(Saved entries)
━━━━
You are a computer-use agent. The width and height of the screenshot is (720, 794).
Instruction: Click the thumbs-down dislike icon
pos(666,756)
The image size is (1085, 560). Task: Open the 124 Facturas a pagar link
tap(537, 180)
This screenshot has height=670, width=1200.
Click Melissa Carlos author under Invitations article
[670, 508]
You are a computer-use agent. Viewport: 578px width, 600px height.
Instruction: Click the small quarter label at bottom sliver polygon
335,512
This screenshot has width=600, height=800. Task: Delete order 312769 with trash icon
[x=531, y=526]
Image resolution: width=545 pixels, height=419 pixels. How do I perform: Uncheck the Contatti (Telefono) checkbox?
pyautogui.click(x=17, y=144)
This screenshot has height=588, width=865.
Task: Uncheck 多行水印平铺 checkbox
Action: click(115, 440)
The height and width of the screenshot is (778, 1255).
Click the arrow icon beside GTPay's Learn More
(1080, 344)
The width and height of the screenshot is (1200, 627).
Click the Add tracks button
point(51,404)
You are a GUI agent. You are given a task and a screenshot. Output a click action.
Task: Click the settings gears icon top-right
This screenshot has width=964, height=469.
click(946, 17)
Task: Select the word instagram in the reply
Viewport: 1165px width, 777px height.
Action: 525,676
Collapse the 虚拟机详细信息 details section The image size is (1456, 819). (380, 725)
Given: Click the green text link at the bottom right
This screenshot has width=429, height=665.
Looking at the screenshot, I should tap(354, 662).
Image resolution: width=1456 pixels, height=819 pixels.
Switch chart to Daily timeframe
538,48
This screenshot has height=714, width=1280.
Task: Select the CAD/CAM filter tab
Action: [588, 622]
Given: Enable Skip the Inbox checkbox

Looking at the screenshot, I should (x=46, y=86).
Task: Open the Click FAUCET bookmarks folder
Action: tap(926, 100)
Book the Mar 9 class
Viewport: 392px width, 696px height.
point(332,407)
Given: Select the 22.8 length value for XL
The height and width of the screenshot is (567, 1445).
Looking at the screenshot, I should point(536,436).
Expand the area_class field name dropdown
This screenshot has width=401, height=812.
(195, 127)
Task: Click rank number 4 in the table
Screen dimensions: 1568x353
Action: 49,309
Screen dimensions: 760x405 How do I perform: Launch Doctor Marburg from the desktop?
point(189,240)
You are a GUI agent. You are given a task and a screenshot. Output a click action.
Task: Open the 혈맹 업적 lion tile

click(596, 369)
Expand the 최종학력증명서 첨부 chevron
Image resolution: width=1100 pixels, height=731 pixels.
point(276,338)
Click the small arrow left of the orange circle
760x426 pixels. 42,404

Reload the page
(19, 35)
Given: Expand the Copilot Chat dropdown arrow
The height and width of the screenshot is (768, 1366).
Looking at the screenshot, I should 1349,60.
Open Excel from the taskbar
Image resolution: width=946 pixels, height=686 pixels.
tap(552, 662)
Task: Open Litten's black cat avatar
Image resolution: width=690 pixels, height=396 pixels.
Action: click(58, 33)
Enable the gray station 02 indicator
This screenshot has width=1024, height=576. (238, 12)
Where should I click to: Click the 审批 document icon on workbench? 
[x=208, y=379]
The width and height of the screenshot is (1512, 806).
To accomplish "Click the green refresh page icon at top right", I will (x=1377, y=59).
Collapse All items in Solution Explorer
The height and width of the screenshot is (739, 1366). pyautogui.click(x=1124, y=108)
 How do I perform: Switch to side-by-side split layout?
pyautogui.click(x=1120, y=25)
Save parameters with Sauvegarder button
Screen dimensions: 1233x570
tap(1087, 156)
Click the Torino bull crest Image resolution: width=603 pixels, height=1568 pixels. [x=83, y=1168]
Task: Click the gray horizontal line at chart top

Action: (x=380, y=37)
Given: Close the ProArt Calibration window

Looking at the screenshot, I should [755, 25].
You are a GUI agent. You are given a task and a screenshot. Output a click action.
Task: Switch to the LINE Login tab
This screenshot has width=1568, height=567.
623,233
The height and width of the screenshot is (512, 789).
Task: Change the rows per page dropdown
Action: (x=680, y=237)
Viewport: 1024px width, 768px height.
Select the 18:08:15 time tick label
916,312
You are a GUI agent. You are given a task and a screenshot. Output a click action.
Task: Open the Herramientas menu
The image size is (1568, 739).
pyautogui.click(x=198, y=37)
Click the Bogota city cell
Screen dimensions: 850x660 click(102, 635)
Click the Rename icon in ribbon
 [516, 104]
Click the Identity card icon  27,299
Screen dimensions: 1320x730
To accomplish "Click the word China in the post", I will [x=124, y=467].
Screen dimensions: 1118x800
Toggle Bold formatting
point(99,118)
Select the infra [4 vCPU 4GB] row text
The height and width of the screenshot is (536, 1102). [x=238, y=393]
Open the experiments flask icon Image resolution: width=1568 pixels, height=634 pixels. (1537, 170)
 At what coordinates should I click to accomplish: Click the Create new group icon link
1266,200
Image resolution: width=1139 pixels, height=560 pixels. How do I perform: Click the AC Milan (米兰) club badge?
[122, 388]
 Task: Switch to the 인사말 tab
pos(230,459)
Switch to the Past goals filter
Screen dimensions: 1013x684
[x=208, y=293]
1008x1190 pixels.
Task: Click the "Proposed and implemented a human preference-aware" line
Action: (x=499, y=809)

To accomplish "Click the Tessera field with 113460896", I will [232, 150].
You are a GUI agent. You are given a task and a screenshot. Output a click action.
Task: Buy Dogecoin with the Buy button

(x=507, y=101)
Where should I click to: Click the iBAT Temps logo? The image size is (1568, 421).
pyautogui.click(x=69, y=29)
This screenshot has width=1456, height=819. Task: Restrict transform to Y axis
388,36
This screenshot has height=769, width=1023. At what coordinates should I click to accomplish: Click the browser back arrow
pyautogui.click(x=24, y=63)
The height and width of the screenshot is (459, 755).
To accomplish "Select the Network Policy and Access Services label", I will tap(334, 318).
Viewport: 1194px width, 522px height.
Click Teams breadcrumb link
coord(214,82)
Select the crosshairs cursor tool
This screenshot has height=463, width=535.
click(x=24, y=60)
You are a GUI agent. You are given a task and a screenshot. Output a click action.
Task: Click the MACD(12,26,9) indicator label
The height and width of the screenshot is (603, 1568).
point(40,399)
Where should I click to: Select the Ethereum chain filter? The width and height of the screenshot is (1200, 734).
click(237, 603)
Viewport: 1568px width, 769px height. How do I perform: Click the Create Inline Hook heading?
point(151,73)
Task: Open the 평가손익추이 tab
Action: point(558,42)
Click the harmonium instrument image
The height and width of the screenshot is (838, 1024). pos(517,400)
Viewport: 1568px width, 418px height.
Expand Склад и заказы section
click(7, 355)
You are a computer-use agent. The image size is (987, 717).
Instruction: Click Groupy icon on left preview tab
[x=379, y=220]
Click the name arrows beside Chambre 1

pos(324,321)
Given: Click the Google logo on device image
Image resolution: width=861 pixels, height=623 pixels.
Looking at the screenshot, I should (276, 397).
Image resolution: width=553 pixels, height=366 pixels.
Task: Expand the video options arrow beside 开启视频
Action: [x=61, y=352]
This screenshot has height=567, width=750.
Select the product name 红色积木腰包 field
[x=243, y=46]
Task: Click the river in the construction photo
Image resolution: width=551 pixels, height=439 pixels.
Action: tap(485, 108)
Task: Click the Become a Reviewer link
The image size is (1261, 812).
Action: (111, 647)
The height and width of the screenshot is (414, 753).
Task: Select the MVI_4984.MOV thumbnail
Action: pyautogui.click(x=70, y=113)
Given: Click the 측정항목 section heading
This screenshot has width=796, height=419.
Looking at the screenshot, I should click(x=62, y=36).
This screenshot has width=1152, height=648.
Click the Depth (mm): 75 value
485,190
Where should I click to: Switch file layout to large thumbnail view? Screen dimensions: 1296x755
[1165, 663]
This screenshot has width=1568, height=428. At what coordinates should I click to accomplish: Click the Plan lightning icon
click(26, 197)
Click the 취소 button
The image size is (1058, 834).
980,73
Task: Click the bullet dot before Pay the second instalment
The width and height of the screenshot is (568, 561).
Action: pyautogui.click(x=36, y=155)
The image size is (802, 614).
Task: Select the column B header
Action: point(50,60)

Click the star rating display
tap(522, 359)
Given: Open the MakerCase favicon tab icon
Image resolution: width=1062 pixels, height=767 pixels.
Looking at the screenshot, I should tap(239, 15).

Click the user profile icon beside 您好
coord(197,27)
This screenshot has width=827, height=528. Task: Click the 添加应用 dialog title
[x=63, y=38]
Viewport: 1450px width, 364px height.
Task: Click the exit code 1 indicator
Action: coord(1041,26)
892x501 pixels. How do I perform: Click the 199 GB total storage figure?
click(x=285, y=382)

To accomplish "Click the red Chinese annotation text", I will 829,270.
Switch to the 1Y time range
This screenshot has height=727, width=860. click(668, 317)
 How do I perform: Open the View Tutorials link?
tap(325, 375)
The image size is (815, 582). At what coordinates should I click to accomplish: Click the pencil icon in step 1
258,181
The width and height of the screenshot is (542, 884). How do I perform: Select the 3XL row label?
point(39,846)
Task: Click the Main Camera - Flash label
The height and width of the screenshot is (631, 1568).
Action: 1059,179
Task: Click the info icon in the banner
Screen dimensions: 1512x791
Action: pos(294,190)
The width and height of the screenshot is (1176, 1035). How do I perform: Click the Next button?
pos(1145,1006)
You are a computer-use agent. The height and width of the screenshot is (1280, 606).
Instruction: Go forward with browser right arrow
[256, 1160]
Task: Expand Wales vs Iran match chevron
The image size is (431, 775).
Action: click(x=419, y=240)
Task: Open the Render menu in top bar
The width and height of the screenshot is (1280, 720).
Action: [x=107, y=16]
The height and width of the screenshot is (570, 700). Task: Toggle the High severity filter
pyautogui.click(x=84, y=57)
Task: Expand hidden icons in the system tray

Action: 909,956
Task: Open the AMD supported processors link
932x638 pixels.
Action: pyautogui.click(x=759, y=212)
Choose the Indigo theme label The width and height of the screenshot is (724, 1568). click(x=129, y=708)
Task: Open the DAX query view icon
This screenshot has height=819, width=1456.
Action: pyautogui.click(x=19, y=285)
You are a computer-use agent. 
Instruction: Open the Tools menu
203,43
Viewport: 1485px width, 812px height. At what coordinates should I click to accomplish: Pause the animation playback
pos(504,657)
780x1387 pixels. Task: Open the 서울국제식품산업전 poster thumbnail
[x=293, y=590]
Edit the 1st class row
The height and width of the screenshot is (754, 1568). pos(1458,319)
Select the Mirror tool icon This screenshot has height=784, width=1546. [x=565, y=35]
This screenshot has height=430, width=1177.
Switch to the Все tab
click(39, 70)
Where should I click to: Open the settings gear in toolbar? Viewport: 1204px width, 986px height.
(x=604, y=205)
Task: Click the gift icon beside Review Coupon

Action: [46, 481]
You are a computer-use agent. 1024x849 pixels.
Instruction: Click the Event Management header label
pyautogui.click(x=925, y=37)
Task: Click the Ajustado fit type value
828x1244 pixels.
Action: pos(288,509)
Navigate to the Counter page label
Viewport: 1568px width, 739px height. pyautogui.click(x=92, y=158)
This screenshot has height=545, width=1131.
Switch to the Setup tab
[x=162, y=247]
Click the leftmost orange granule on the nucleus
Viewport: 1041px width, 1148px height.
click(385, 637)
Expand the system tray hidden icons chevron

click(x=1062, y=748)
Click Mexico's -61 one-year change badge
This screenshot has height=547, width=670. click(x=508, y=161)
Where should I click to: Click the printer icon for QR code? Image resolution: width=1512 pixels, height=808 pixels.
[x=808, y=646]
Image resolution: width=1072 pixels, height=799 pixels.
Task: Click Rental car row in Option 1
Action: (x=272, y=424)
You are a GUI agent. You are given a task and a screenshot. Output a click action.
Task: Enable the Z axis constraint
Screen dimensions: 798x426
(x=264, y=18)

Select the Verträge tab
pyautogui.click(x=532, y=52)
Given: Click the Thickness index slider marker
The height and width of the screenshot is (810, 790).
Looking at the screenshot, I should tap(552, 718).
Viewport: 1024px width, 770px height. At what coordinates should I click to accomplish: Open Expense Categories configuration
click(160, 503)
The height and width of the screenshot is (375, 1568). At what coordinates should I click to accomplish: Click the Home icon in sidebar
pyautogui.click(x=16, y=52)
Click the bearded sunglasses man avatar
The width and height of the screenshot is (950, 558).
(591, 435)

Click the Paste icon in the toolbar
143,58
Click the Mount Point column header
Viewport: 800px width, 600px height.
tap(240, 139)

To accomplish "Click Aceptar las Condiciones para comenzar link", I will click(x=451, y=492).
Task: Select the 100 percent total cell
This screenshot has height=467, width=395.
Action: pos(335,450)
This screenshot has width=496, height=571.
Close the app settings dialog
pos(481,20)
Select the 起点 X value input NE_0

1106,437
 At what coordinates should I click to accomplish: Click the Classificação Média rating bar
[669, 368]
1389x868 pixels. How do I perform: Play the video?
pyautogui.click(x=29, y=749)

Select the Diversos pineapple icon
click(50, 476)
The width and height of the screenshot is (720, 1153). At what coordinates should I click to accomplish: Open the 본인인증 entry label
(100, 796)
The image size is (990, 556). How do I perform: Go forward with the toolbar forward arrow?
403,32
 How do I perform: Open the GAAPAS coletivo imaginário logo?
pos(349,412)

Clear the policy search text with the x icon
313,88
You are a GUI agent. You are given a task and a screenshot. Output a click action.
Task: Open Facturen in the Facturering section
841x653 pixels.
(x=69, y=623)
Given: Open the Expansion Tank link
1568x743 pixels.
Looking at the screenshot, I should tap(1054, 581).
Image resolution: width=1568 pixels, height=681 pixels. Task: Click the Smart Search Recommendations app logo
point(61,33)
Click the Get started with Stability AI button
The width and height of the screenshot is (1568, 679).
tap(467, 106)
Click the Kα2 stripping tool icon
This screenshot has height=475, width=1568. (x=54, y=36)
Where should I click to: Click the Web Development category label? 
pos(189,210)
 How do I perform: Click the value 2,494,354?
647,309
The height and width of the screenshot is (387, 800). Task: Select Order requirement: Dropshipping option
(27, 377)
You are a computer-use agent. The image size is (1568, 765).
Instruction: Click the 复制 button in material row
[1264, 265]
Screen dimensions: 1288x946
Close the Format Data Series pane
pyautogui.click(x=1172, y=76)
━━━━
*WHAT THE TASK ASKS*. For each line in the data above that contains the string "word", extract the line.

*ANSWER AREA*.
Task: Select the word instagram in the reply
To accomplish "Click the word China in the post", I will [x=124, y=467].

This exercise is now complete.